IF TAMARA MELLON HAS HER WAY—AND WHEN HAS THE JIMMY CHOO COFOUNDER NOT?—HER NEW NAMESAKE COLLECTION, WITH ITS BUY-NOW, WEAR-NOW MONTHLY DELIVERIES, MIGHT JUST SHAKE UP THE FASHION SYSTEM AS WE KNOW IT.
Last Monday, a sign on the glass doors at Pace announced the gallery was closed for a private event: the debut of Tamara Mellon’s new namesake brand. Inside, Diptyque candles burned. A beyond-belief-huge fox-fur throw was draped over a low-slung couch that sat behind a marble coffee table—all Mellon’s own. Richard Misrach’s On the Beach photo series, one of which is part of her personal collection, lined the walls. And perched on white Plexi boxes were the collection’s first offerings—shoes, boots, and bags in black, white, red, and leopard print (she adores leopard). Mellon, who walked away from Jimmy Choo in 2011 with what’s estimated at nearly $100 million, doesn’t do anything small. That goes for last week’s presentation, as well as the brand itself. She’s come up with a fairly revolutionary concept: monthly shipments of in-season merch. Warm coats in September, not July! Spring clothes in the spring, not February! Even better, she’s determined to put an end to the $2,000 dress. That’s enough to make headlines on its own, but what really made us sit up and take notice were the fabulous, why-hasn’t-anybody-else-come-up-with-that? ideas such as leather and suede legging boots, thin knits sold with matching cashmere bras, perfect stretchy turtlenecks that you’ve never been able to find. Woman-friendly is the rather unsexy term that comes to mind. Mellon herself puts it this way: “She’s glamorous, she’s a luxury woman, but she’s not buttoned up or uptight in any way. And she’s independent.” Here, the entrepreneur and designer sits down with Style.com to discuss the label’s genesis, where it’s going, and why she lives and works by these two rules: keeping pace with the modern consumer, and keeping control of your own company.
NP: When did the idea for a namesake brand come to you?
TM: A couple of years ago. I was toying with the idea of doing something under my own name, and I decided probably it was the right time. I could’ve stayed at Jimmy Choo for another five years, but I decided if I didn’t do it now, I’d never do it. I thought I’d take the risk.
I like the idea of doing something that gets away from the fashion system. Your idea of delivering every month is much more the way women and men want to shop these days. No one has quite done it yet. It’s exciting.
If I’m going to go down, I might as well go down in flames. No, but personally, I got so sick of having to buy clothes in the wrong season. I don’t want to think about spring and summer clothes in February, and I don’t really want to buy a winter coat right now. It all started, really, when shows went online. The customer and the world have moved forward, but the fashion industry hasn’t moved forward. It hasn’t really thought about how to keep up with the consumer. When I started going to shows in the early nineties, when I was at British Vogue, nobody could see the clothes except the buyers and the press, and then the customer saw it when it came out in the magazine and the stores. Now, you have a show, it’s on Style.com, and as a consumer, I can look at those pictures for six months before the product gets into the store. When it finally does get there, I feel like it’s been overexposed. There’s sort of a fatigue to it. By the time it’s in the stores, she’s already seen the next collection, so she wants that. I want to create that excitement for the customer again, and also put clothes in the right season: what you want to wear when you want to wear it.

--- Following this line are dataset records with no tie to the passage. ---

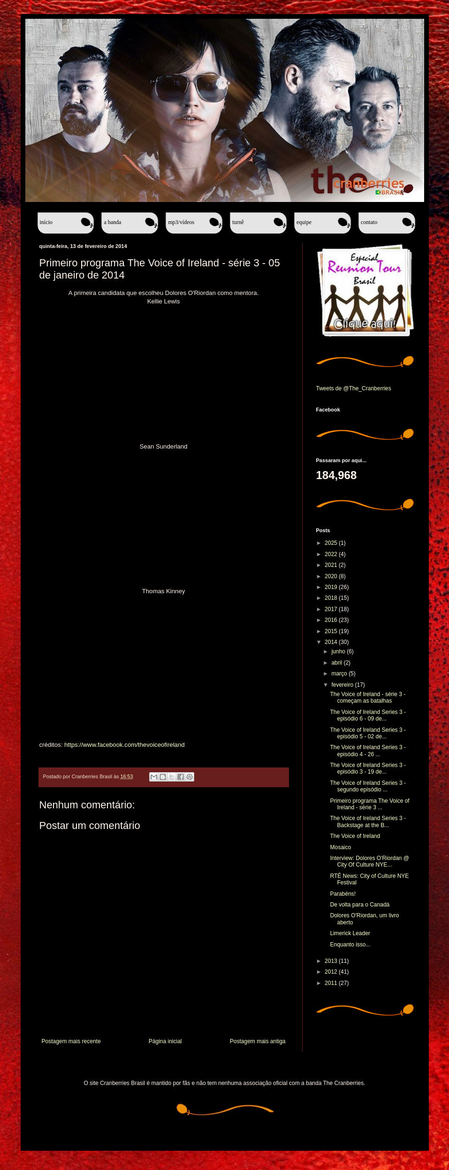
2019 (332, 587)
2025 (332, 543)
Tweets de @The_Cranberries (353, 388)
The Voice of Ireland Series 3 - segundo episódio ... (367, 786)
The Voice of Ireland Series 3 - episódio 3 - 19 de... (367, 768)
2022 (332, 554)
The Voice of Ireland (355, 836)
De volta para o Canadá (359, 904)
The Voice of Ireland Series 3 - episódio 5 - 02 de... (367, 733)
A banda (112, 222)
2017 (332, 609)
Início (46, 222)
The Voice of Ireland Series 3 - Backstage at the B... (367, 821)
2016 (332, 620)
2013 (332, 961)
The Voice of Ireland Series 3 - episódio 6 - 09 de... (367, 715)
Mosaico (340, 847)
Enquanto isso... (350, 944)
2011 (332, 983)
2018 (332, 598)
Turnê (238, 222)
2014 (332, 642)
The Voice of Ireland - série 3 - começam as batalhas (367, 697)
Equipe (304, 222)
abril (337, 662)
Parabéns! (343, 894)
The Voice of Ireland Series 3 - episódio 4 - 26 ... (367, 750)
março (340, 673)
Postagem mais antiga (258, 1041)
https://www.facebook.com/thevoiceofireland (124, 744)
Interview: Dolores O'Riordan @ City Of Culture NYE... (369, 861)
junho (339, 651)
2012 (332, 972)
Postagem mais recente (71, 1041)
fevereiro (343, 685)
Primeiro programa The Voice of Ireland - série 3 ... (369, 804)
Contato (369, 222)
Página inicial (165, 1041)
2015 (332, 631)
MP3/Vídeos (181, 222)
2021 (332, 565)
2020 (332, 576)
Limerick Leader (350, 933)
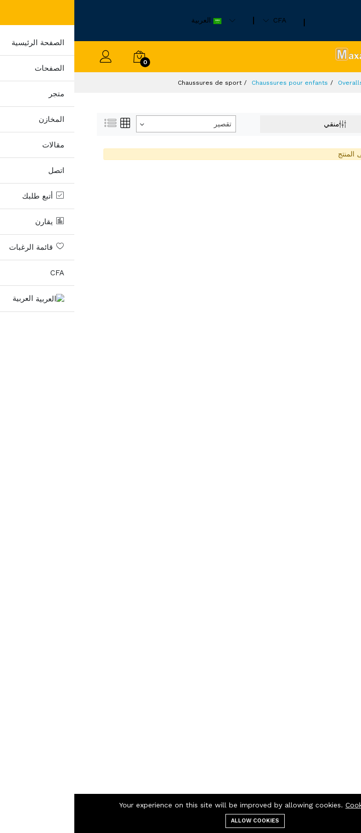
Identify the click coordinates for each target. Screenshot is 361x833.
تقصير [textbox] (148, 124)
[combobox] (112, 123)
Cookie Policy (293, 805)
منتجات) (309, 82)
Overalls (276, 82)
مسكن (337, 82)
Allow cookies (181, 820)
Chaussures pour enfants (215, 82)
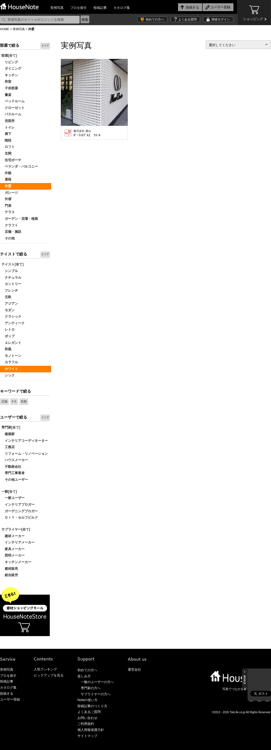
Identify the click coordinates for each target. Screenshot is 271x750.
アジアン (9, 303)
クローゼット (13, 108)
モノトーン (11, 356)
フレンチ (9, 290)
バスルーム (11, 114)
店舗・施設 (11, 232)
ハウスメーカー (14, 460)
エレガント (11, 343)
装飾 (24, 401)
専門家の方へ (91, 688)
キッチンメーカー (16, 562)
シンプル (9, 271)
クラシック (11, 316)
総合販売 (9, 575)
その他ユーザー (14, 480)
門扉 (6, 206)
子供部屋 (9, 88)
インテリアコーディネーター (24, 441)
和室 (6, 81)
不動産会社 (11, 467)
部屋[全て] (9, 56)
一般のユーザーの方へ (97, 682)
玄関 (6, 153)
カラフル (9, 362)
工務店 (8, 447)
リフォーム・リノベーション (24, 454)
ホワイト (9, 369)
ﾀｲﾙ (14, 401)
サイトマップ (87, 736)
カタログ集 (121, 8)
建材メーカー (13, 536)
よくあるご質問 (89, 712)
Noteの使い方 (87, 700)
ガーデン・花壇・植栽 (19, 219)
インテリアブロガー (18, 504)
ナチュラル (11, 277)
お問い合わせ (87, 718)
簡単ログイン (221, 19)
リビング (9, 62)
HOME (4, 29)
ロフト (8, 147)
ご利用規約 (85, 724)
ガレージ (9, 193)
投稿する (6, 694)
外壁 (6, 186)
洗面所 (8, 121)
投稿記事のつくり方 (92, 706)
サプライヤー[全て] (15, 529)
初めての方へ (155, 19)
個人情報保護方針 (90, 730)
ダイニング (11, 68)
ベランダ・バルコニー (19, 166)
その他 (8, 238)
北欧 (6, 297)
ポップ (8, 336)
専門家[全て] (10, 427)
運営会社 (134, 669)
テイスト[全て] (12, 264)
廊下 (6, 134)
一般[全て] (9, 491)
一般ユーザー (13, 498)
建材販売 (9, 569)
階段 (6, 140)
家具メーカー (13, 549)
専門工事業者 (13, 473)
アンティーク (13, 323)
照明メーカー (13, 555)
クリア (45, 45)
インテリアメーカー (18, 542)
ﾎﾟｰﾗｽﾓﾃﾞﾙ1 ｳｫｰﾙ (87, 133)
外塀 (6, 199)
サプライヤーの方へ (96, 694)
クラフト (9, 225)
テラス (8, 212)
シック (8, 375)
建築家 (8, 434)
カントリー (11, 284)
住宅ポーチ (11, 160)
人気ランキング (45, 669)
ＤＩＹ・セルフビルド (19, 517)
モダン (8, 310)
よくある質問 (187, 19)
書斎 (6, 95)
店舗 (4, 401)
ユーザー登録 (10, 699)
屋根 (6, 179)
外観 (6, 173)
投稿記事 (100, 8)
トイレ (8, 127)
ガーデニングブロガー (19, 511)
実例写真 (57, 8)
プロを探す (78, 8)
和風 (6, 349)
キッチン (9, 75)
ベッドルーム (13, 101)
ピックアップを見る (49, 675)
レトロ (8, 329)
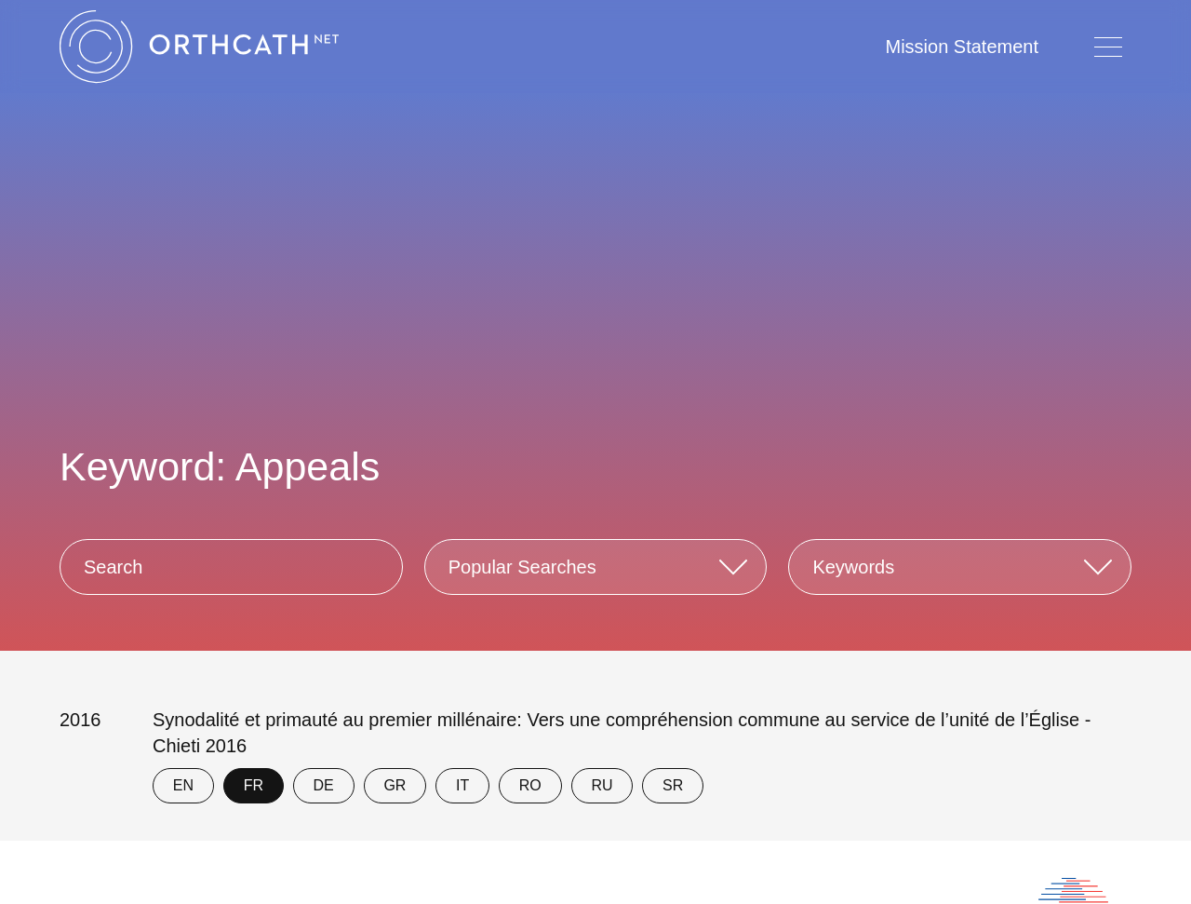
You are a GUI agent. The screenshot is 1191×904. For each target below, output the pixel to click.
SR (672, 785)
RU (601, 785)
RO (530, 785)
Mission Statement (961, 46)
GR (394, 785)
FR (253, 785)
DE (324, 785)
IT (462, 785)
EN (183, 785)
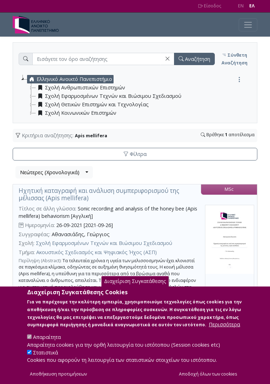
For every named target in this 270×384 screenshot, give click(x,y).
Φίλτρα (135, 154)
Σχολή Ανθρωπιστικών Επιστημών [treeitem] (80, 87)
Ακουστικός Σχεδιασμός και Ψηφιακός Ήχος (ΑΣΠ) (96, 252)
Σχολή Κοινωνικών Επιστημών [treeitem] (76, 113)
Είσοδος (209, 6)
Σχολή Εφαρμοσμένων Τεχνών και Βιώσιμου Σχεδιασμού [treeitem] (108, 96)
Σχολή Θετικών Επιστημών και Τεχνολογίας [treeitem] (92, 104)
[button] (167, 59)
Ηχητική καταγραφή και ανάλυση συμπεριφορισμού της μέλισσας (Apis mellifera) (99, 194)
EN (241, 6)
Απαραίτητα (47, 341)
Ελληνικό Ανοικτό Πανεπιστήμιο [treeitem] (69, 79)
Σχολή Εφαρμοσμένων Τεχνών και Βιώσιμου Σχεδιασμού (104, 243)
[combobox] (54, 172)
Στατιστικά (45, 356)
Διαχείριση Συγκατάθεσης (135, 285)
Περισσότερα (224, 328)
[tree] (138, 96)
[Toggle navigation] (248, 24)
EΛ (252, 6)
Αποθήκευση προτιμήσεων (58, 378)
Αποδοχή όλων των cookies (208, 378)
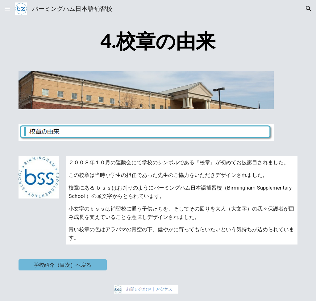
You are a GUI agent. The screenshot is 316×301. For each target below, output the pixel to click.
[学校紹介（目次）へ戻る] (62, 265)
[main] (158, 41)
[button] (7, 8)
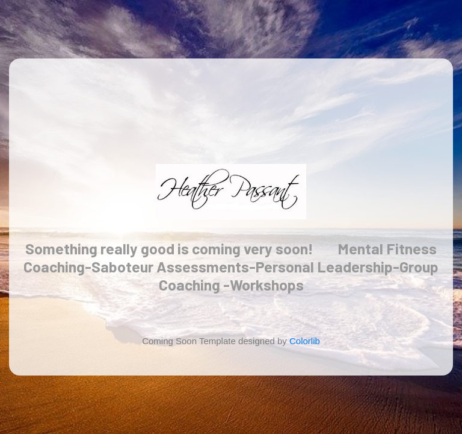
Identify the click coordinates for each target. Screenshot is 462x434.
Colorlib (304, 341)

Zara does this. Why aren’t other higher-level brands doing this?
What they have to think about in their structure is being seasonless, and think about monthly, bimonthly deliveries. I’m making my shoes and bags in the same factories that I have for the last eighteen years, and they’re really happy producing this new way. I’m going to do limited wholesale. My business is really going to be based on my own retail. We’re opening two stores next year, New York and London, and online. The advantage I have is starting from scratch. I don’t have to change big old structures, but also there’s a lot of old thinking. We have to change the way the fashion business thinks. I love the hashtag that’s going around Twitter at the moment #DISRUPTFASHION.
I think you just gave us our headline.
The world’s moved on, but not the fashion industry. I want to buy something and wear it the next day. I don’t want to look at it for the next four months.
The line is a real mix of glamour and clever, woman-friendly wardrobe solutions. I’m thinking of the legging boots, or the thin cashmeres sold with bra tops. Is that your formula?
Absolutely. I thought about the things I want to wear, the things that frustrate me that I can’t find, and the easy, non-stressful way I want to live my life. So I did a lot of transitional pieces you can wear day to night literally by just changing a boot or shoe or accessory. I just hate the whole thing of having to change. And then you can buy one dress that has two purposes.
People think of you as an accessory designer. What were the challenges of getting into ready-to-wear?
I knew that people wouldn’t believe it until they saw it. So I just tried to remain confident in myself. Yeah, there were people who said, “Well, she doesn’t know anything about ready-to-wear,” but I had a vision, and I knew that I could execute it.